19. März 2024

Frageverbot für Angeklagte

Es ist sogar ein Menschenrecht: jedeR Angeklagte hat das Recht auf ein faires Verfahren, zu dem das volle Fragerecht an die ZeugInnen gehört. Natürlich steht das auch in der Strafprozessordnung so. Das ist die Theorie. Die Praxis in Wr. Neustadt beim Tierschutzprozess schaut anders aus.

Wie mir am 21. Mai 2008 maskierte und bewaffnete WEGA-Beamte in der Nacht die Wohnungstür eingeschlagen und mich nackt aus dem Bett geholt haben, wurde mir nicht gesagt warum. Ich saß dann in Polizeigewahrsam und 105 Tage im Gefängnis in U-Haft, und niemand konnte mir sagen warum. Deswegen war ich 39 Tage im Hungerstreik. Natürlich gabs einen Formalgrund: ich sei verdächtig, Mitglied einer kriminellen Organisation zu sein. Aber warum konnte mir niemand sagen.

Dann das Warten auf den Abschlussbericht. Anfang 2009 finde ich ihn in der Post. Lauter Behauptungen, ich hätte z.B. die Infrastruktur unseres Vereins einer kriminellen Organisation zur Verfügung gestellt oder ich hätte unsere Filme in Legebatterien und Pelzfarmen für eine kriminelle Organisation gedreht oder wir hätten mit unseren Tierrechtskongressen eine kriminelle Organisation gefördert, aber nirgends stand WARUM man das behauptet.
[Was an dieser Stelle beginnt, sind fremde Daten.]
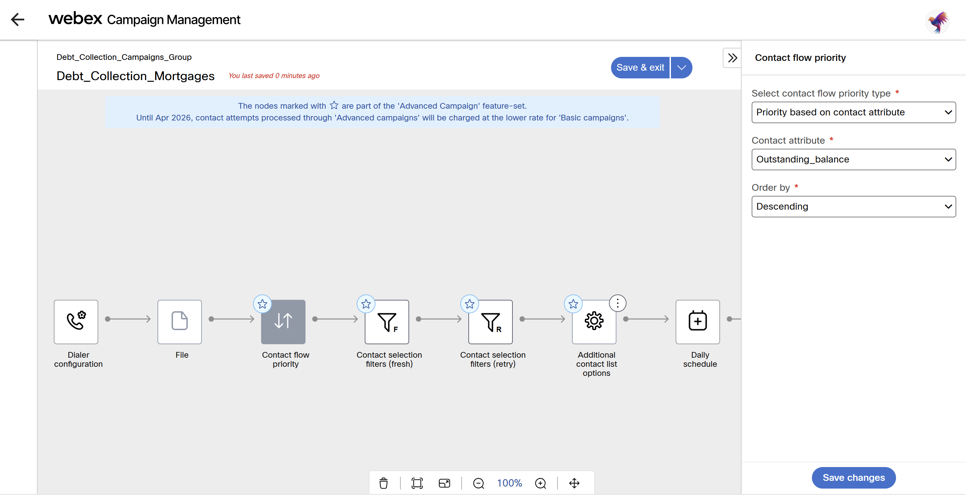
Task: Open the Daily schedule calendar node
Action: click(698, 321)
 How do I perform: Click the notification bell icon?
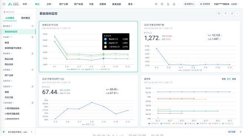(x=174, y=4)
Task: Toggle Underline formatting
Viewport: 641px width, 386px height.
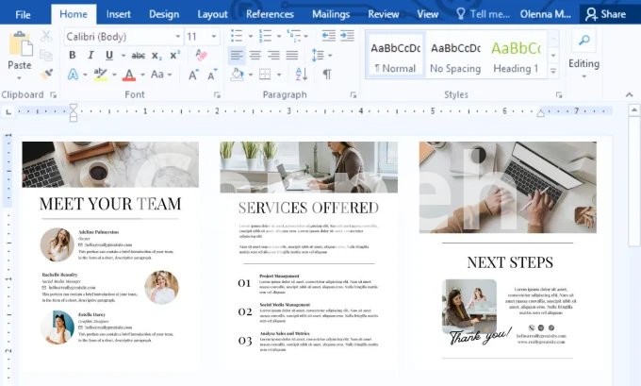Action: [x=109, y=56]
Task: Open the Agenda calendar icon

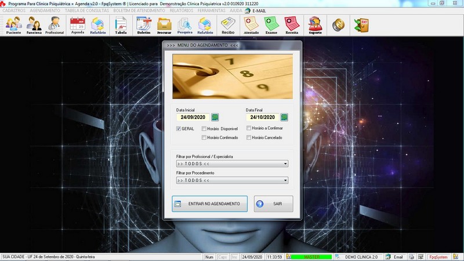Action: pos(77,25)
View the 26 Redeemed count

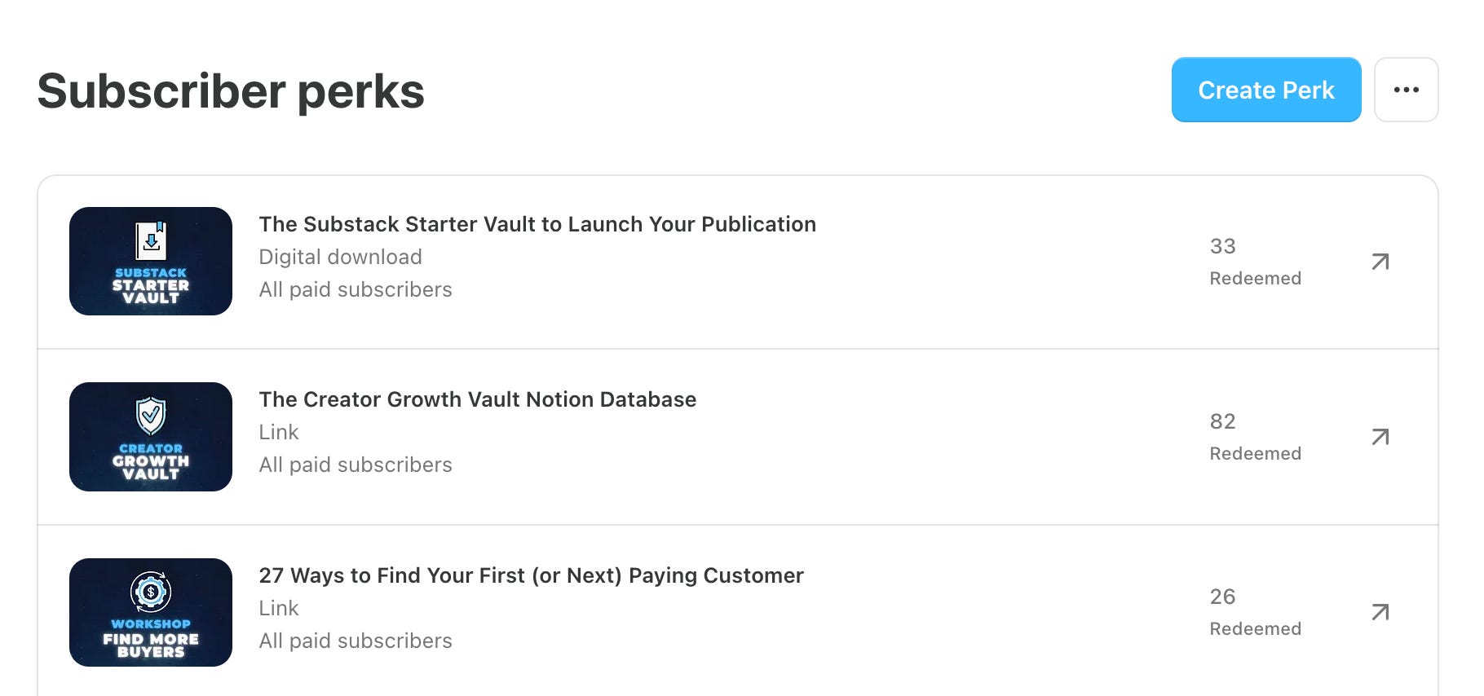click(1255, 612)
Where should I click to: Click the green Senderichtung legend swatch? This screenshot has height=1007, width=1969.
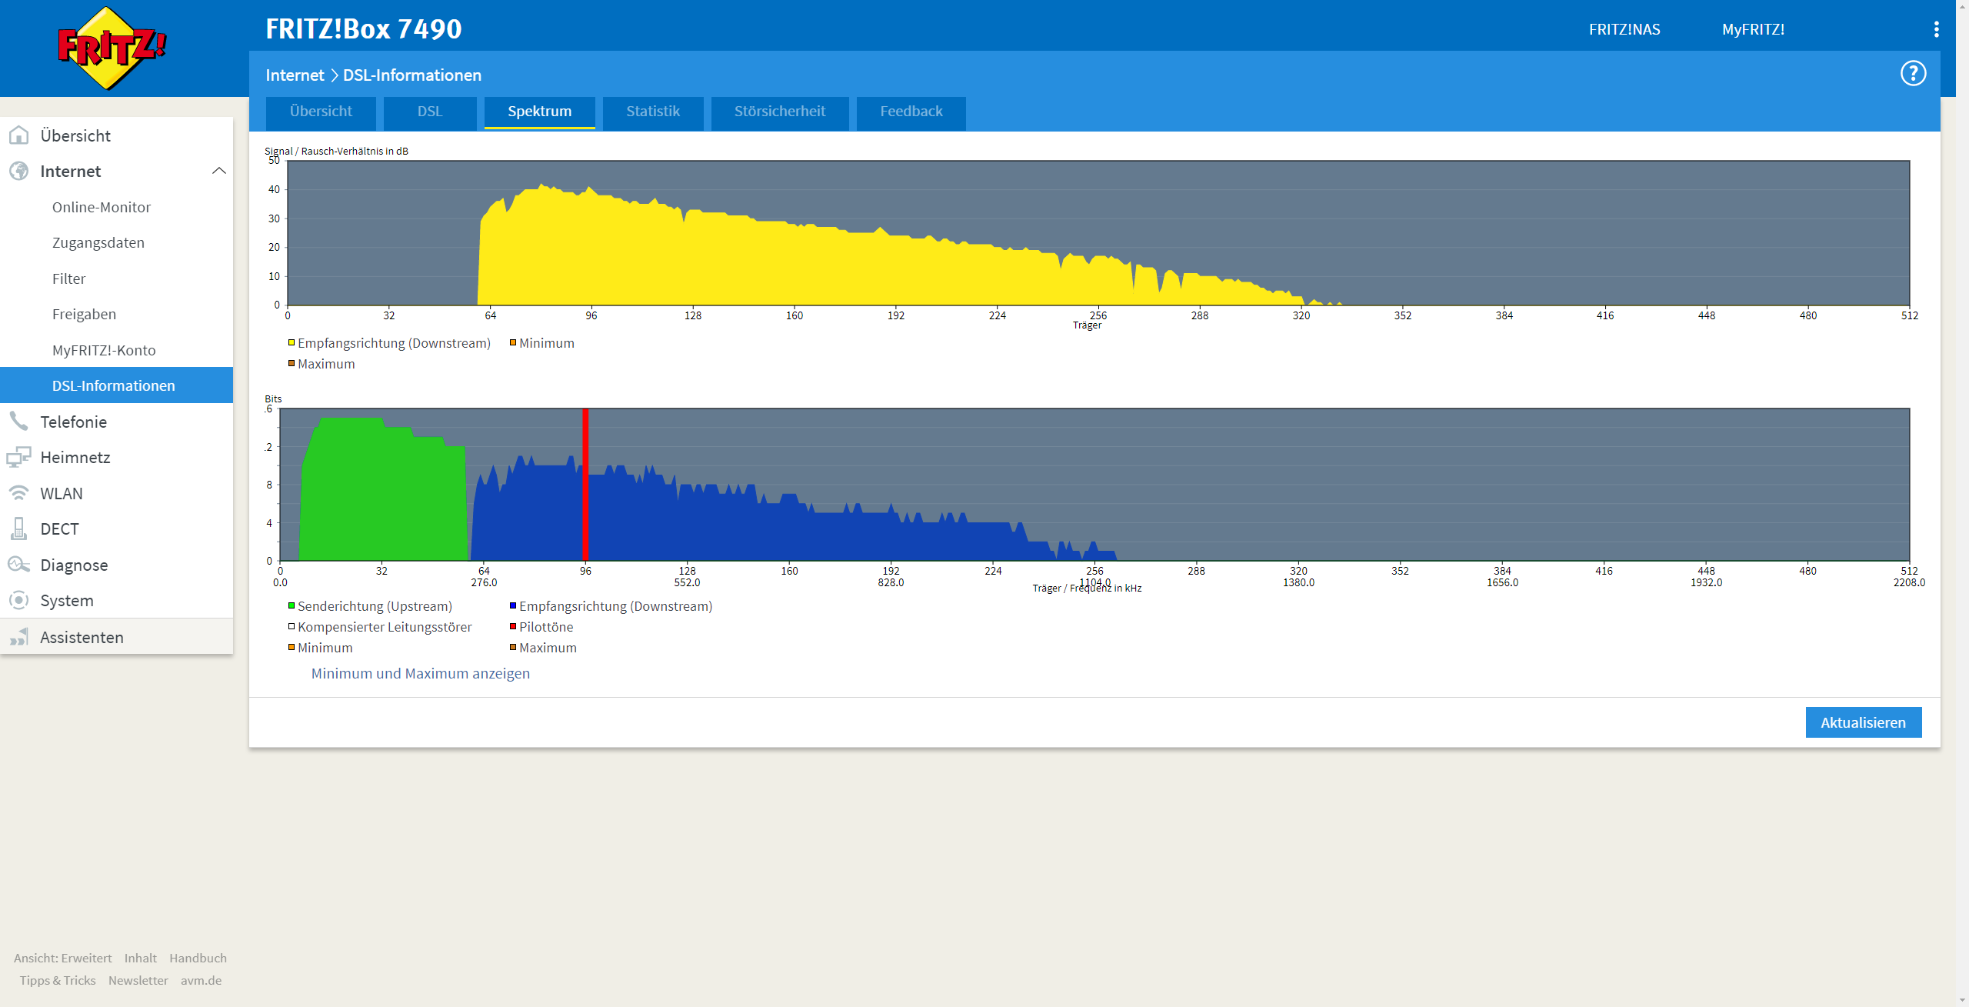tap(292, 606)
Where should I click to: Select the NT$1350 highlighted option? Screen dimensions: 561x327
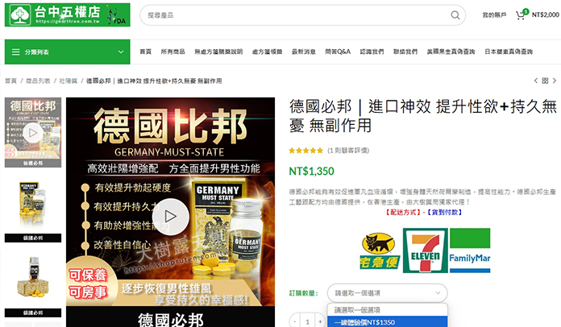[387, 322]
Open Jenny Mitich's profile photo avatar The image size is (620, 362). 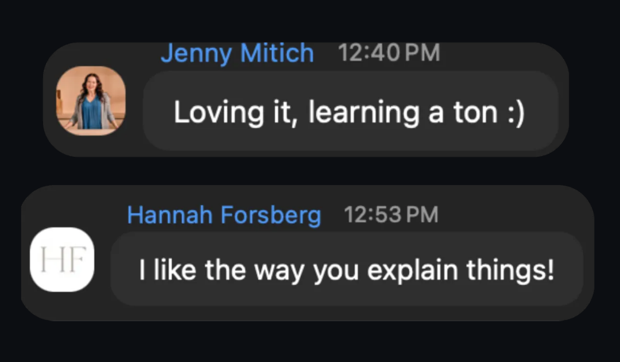pyautogui.click(x=91, y=101)
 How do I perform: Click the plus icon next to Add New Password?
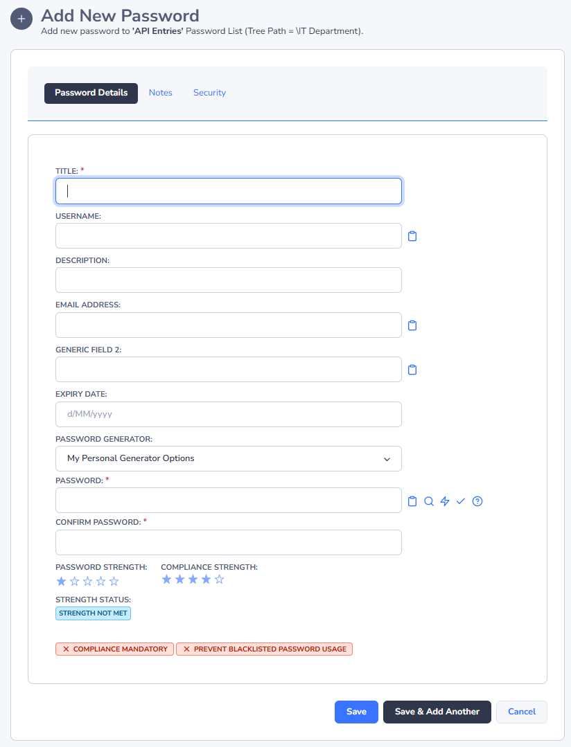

Im August 2009 kam der Strafantrag. Dieselben Behauptungen, noch immer keine Begründung.

Anfang März 2010 begann der Prozess. Ich dachte, was auch sonst immer passieren mag, wenigsten werde ich jetzt erfahren, was man mir eigentlich konkret vorwirft. Doch auch hier wurde ich eines Besseren belehrt.

Die SOKO-Mitglieder, die bisher vernommen wurden, sagten mehr oder weniger alle dasselbe: entweder, sie können sich nicht mehr erinnern, oder, sie verweisen auf den Akt. Nur, da steht nicht warum und da stand es nie.

Also versuche ich das Fragerecht, das ja ein Menschenrecht ist, in meinem Prozess zu nutzen. Ich frage, warum glauben Sie, dass es hier eine kriminelle Organisation gibt und dass ich ein Mitglied bin? Am heutigen Prozesstag ist es eskaliert. Die Richterin will bei allen PolizeizeugInnen um jeden Preis verhindern, dass bei deren Befragungen Peinlichkeiten herauskommen. Sie verhindert Fragen, die Widersprüche und Übertreibungen, aber auch waschechte Dokumentenfälschungen und Lügen der Polizei aufzeigen würden. Das wichtigste ist ihr scheinbar in diesem Prozess, die Ehre der Polizei und der Justiz zu retten, koste es was es wolle.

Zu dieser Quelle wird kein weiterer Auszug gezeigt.